Why release it now? “My wife had been suggesting for several years that I revisit this era,” Rosenwinkel says. “I was resistant. I couldn’t see the point in looking back. Also, we were four very strong personalities. Would we survive on the road again? I finally had some time in my schedule and listened, and I knew it was time to share this history.”
Kurt Rosenwinkel & The Next Step Band - "The Next Step"
Rosenwinkel says that the development of the music was “part and parcel” with the room at Smalls. “It was a great room for music with a lot of detail; bebop-based things with quick turns,” he says. “We had the fortune of having this steady gig every week, and I was writing music all the time. We would rehearse at my place in Brooklyn. Ben and Mark lived close by, and Jeff was just over the bridge on Varick Street. I had already spent a lot of time playing duos with Ben, and when Mark and I met we had an instant connection. So from the start, we bonded. We would experience a kind of telepathy on stage. I wrote a lot of those songs in one week when I was housesitting at Chris Cheek’s house in Brooklyn. We rehearsed during the week, and it was an intense period of study where I resolved to learn as much as I could about the mechanics of the instrument.”

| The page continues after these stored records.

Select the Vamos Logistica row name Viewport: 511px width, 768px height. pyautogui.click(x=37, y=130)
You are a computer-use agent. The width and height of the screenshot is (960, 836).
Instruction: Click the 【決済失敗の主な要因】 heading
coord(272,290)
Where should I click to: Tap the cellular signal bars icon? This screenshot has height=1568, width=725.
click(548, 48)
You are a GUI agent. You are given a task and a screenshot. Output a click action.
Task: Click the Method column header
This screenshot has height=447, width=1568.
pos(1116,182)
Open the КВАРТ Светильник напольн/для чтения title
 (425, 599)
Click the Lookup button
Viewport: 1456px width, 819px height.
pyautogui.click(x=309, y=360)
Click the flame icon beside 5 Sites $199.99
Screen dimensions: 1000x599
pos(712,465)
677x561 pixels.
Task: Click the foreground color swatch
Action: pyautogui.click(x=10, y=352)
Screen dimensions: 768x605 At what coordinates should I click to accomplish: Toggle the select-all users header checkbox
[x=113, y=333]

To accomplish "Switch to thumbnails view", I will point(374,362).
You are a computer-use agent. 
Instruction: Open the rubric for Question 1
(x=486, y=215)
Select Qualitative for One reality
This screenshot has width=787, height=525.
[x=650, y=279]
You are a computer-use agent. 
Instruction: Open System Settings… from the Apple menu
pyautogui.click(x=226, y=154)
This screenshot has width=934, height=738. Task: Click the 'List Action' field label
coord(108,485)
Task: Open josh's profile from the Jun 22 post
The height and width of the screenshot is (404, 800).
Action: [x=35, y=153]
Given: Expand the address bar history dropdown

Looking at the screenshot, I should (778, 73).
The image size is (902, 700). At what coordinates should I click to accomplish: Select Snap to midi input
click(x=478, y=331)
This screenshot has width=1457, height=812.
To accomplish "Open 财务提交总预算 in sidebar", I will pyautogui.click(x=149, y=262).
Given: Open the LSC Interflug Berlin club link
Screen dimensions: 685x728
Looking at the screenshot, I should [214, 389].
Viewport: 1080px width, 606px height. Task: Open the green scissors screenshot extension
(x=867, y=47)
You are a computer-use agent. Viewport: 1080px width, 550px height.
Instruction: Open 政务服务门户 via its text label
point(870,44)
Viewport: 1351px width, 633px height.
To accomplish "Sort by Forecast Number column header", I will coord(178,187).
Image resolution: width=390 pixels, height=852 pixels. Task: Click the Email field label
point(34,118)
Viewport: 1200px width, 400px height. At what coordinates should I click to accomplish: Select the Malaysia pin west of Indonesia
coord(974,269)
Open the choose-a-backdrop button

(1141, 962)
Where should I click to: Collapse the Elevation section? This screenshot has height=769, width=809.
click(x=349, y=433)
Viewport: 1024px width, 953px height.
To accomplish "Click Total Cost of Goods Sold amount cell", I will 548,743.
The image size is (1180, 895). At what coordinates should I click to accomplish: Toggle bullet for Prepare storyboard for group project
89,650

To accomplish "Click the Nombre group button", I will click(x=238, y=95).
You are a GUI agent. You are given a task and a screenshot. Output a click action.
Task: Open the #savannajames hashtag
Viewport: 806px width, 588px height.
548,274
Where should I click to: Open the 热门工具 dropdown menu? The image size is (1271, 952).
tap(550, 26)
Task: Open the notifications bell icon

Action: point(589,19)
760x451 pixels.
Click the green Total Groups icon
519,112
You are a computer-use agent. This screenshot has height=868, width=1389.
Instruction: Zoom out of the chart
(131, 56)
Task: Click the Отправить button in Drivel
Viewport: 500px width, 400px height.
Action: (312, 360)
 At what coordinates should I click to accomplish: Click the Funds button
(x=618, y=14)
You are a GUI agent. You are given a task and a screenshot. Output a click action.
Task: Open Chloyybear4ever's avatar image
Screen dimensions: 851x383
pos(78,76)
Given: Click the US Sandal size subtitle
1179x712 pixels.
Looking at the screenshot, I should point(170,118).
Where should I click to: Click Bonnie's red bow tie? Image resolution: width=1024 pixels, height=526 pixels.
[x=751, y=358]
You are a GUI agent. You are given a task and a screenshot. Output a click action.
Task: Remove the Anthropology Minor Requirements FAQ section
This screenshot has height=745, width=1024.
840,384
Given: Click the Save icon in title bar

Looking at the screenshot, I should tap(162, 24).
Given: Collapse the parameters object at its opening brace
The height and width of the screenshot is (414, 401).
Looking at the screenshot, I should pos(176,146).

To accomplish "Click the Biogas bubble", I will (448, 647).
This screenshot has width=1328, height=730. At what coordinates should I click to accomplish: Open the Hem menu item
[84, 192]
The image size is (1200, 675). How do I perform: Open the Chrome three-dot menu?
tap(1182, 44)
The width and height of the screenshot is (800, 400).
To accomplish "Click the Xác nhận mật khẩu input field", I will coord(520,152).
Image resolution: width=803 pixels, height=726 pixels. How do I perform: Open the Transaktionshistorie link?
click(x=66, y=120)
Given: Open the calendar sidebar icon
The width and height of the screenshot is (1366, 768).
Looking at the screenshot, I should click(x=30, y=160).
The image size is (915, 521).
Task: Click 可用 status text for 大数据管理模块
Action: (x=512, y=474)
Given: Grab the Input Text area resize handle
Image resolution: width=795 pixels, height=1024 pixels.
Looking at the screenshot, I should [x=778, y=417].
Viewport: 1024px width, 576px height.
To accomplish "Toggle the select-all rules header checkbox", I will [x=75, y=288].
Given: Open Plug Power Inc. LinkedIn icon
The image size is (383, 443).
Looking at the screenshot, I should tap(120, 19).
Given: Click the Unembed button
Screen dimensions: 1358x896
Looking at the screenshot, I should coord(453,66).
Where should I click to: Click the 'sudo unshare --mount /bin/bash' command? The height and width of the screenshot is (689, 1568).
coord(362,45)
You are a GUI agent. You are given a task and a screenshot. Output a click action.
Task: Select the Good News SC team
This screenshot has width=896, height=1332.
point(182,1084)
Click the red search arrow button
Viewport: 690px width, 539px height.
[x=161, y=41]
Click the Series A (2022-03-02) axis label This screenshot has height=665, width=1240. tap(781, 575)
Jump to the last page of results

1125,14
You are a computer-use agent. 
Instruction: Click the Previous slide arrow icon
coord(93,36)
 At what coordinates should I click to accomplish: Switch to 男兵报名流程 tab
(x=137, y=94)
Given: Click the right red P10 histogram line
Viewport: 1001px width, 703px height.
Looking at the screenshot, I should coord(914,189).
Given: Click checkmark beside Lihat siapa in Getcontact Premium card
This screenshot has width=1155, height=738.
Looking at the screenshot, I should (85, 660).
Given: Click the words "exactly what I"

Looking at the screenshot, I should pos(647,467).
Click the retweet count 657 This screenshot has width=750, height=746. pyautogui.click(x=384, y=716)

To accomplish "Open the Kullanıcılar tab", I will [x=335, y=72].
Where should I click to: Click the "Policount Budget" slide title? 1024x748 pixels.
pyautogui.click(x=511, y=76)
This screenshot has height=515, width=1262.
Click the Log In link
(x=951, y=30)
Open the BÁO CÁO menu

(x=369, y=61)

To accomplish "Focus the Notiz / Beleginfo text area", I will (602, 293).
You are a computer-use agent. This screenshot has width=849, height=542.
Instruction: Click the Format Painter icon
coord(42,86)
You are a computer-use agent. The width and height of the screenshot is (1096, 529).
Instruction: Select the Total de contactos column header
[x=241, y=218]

There are many remarkable aspects to what Kurt is doing. His compositions, from the start, demonstrate a fully mature, individual voice grounded in his forebears: Strayhorn, Coltrane, Bud Powell, Bill Evans. Kurt’s harmonic approach is extremely sophisticated. The changes can be profuse, surprises alight, and yet the music never feels overstuffed or pointlessly intellectual. As a soloist, his linear lines are charged with risk-taking drama, and his ability to accompany himself with perfectly placed chord shapes is uncanny. He never seems to run out of ideas. As if this isn’t enough, he manages to include several pieces on the record where he uses alternate tunings. It’s hard enough to play compositions with this much harmonic density in standard tuning. Doing so by relearning where the notes are on the neck is mind-boggling. (The tuning is B♭–G–D♭–A♭–B♭–E♭.)
“From the start, we bonded. We would experience a kind of telepathy on stage.”
Why retune? “I was shedding incredibly long hours in those days,” says Rosenwinkel. “It got to the point where my intellectual focus was overwhelming. There was so much critical analysis of the fretboard going on that I felt I needed a beginner’s mind. The altered tuning came about because I wanted to sabotage my knowledge. I didn’t want to know anything when I touched the instrument. All the codification and classification were getting in the way of my enjoyment of the music. It was beautiful to not know what I was doing, and many of these songs came out of that. It really served its purpose, in terms of putting the intellect in its proper place. The deeper senses, the heart, need to lead your music. That being said, when I came back to the conventional tuning, I was really happy to feel as if I knew something again!”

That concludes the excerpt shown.